Weather Service for real-time weather data
Adding the weather along the route from the new AccuWeather partnership can make travel time more accurate or help you choose between different routes. “With our routing service, you can get multiple routes returned that are all reasonably within the same amount of travel time and go through and compare the weather for each of them,” explains Azure Maps principal technical program manager, Ricky Brundritt. “Is it raining where I’m going? What’s the weather like? You can say ‘I want to pick the route that has the least amount of rain, because I don’t like driving in rain’”.
Watch the recording of our Azure Maps webinar over on our YouTube channel here
Whether it’s not wasting time by taking the scenic route in the rain, keeping a heavy truck off icy roads or making sure that temperature-sensitive cargo in an unrefrigerated vehicle won’t be exposed to too high a temperature, weather forecasts will help you make better routing decisions based on the conditions.
Weather Service use cases
The service launched on 20 November 2019. Initially, current weather data is available as well as the past five hours of data plus weather predictions, with both a forecast for the next few hours and minute-by-minute forecasts for the next 45 days, including weather along a route, as well as radar and infrared overlaps for maps. Historical weather data will also be available in the future, so you’ll be able to use it for analysis.
“If people want to do, say, accident reconstruction and look at the variables that played into an accident they can do that,” Brundritt suggests. “Or if you saw a huge spike in umbrella sales at a particular store, you can go back and say did it rain that day or was it something special about those umbrellas?”
Weather Service and IoT
The real-time weather data can also improve decision making for IoT devices (which you can now use with Azure Maps). “If I have a moisture sensor in a building and it detects a bit more moisture than usual, it might be a leak starting. Or it could be that someone left the window open and it’s raining, or generally the moisture level is just a little higher than usual because of the rain outside. So you can combine the sensor data with the weather data and say we’ll ignore the reading any time it goes up when it’s raining unless it goes over a certain threshold, but if it goes up at all when it’s not raining, let’s investigate.”

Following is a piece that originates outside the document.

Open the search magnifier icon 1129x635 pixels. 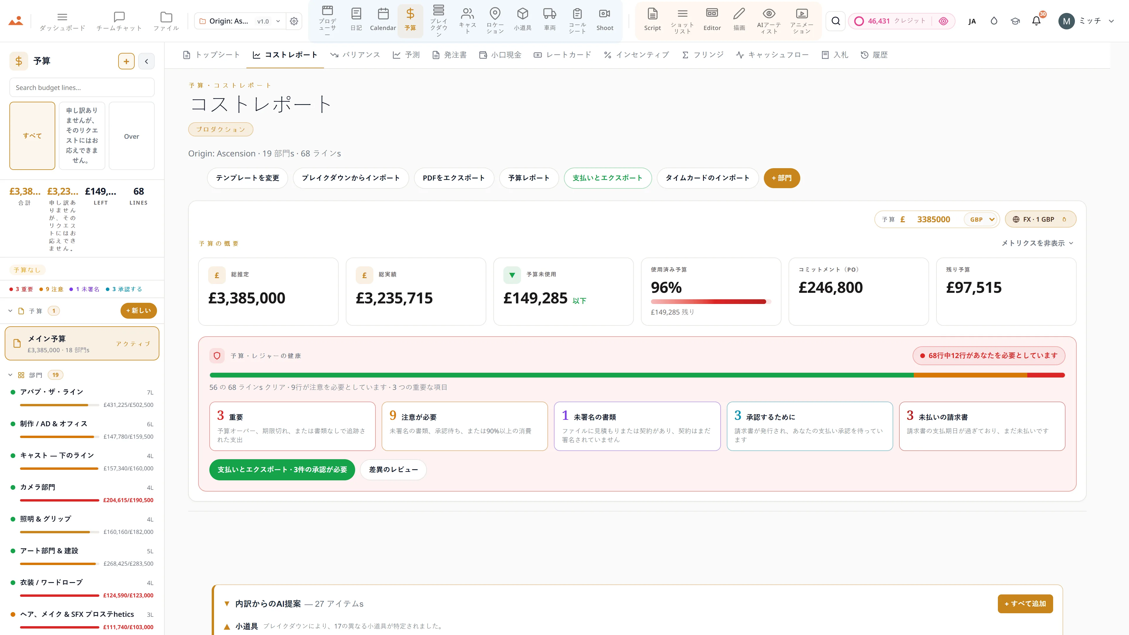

Weather might even factor into the multimodal routing that Azure Maps is building with Moovit and TomTom; for the same route, you might be happy to take a scooter between the train station and the bus stop on a sunny day but if it’s raining, you’d prefer to hail a ride share.
There will be more classes of weather data available from AccuWeather on Azure Maps in the future, including tropical storm data, hurricane tracks and weather alerts for events like severe thunderstorms or flood warnings. And the weather data will also be available for visualisation in the future, Brundritt expects. “Eventually we’ll have polygons where you will be able to say I want to take this polygon and use it with something else like my own customer data, to see where the overlap is.”
Azure Maps and PowerBI
While Azure Maps is a powerful visualisation platform for geospatial data, it means writing code. Power BI inherited the simple geospatial visualisation of Excel’s Power Query tools, but now it’s going to get more of the power of Azure Maps.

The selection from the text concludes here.